◆ **VORLIEGENDER TEXT**:
* * *
Thomas de Maizière will die Hersteller von Alarmanlagen und Autos verpflichten, der Polizei zu helfen. So könnte leichter abgehört werden.

Kann die Polizei bald Elektrogeräte zur Überwachung nutzen? Nein, sagt Innenminister de Maizière Foto: dpa

Freiburg taz | Lauschangriffe der Polizei auf Wohnungen und Autos sollen einfacher werden. Innenminister Thomas de Maizière will eine Hilfspflicht für die Hersteller von Alarmanlagen und Fahrzeugen einführen. Das sieht ein Antrag für die Innenministerkonferenz vor, die am Donnerstag beginnt.

Die Polizei darf seit 1998 zur Strafverfolgung Verdächtige in ihrer Wohnung akustisch überwachen. Mit diesem „großen Lauschangriff“ sollen etwa mutmaßliche Gangster abgehört werden, wenn sie am Küchentisch über die Aufteilung der Beute sprechen. Außerhalb von Wohnungen dürfen Gespräche schon länger überwacht werden, zum Beispiel, wenn die Verdächtigen zusammen im Auto unterwegs sind. Nach Urteilen des Bundesverfassungsgerichts von 2004 und 2016 dürfen aber jeweils keine Gespräche mit Familienangehörigen und Beziehungspartnern abgehört werden.
* * *
◆ **BEREITGESTELLTE DATEN**:

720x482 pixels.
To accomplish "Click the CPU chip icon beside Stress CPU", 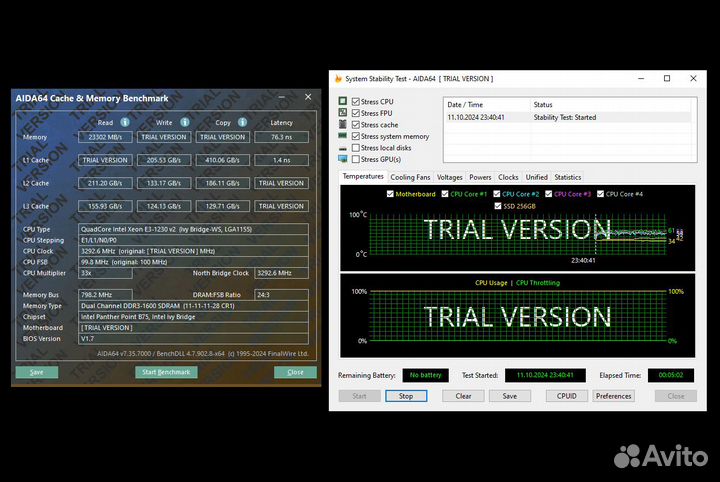I will point(343,102).
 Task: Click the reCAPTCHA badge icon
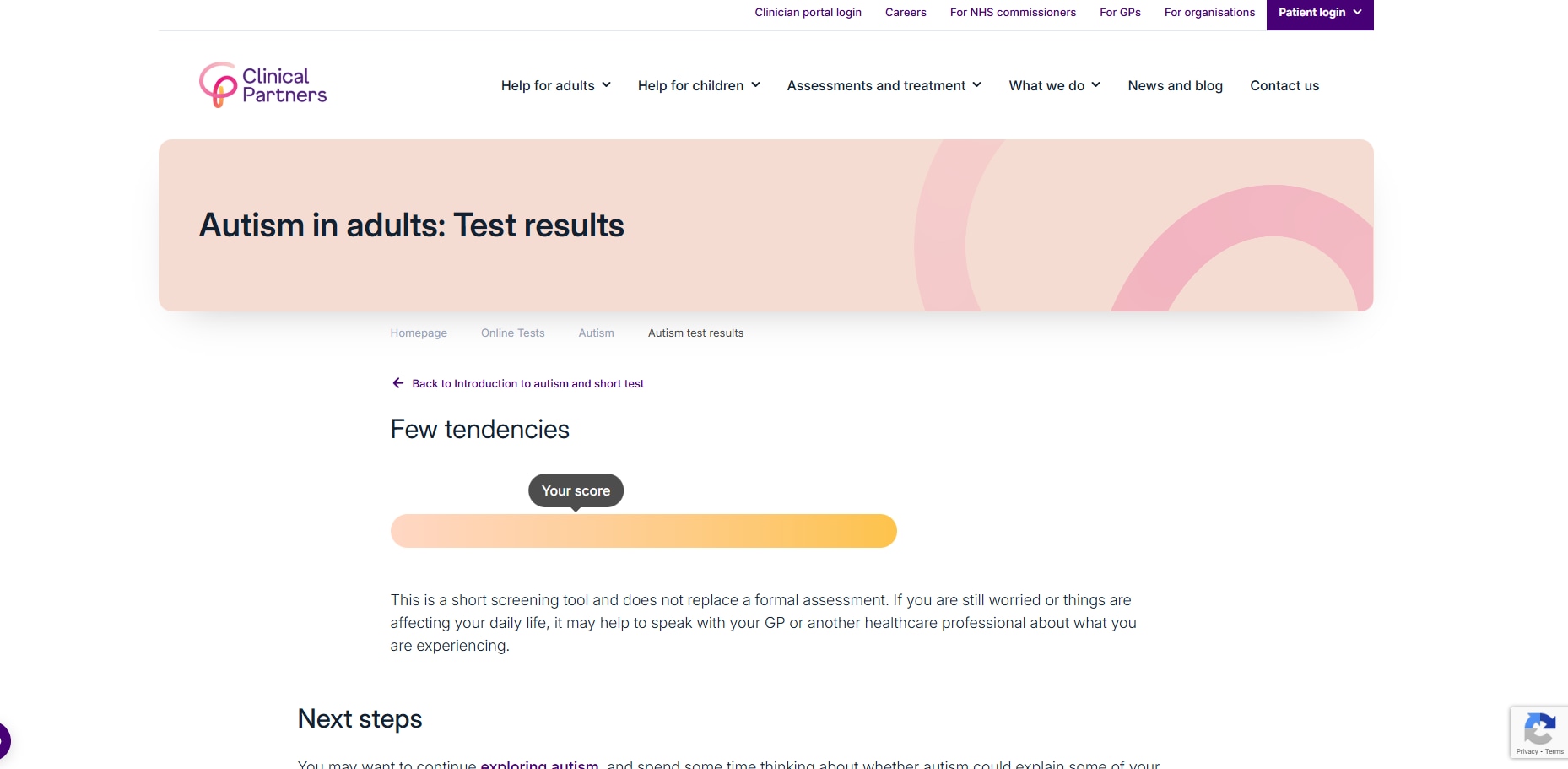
* * *
◆ **AUFGABE**: Seit welchem Jahr darf die Polizei laut dem Text über Lauschangriffe Verdächtige zur Strafverfolgung in ihrer Wohnung akustisch überwachen?

◆ **ERGEBNIS**: Seit 1998.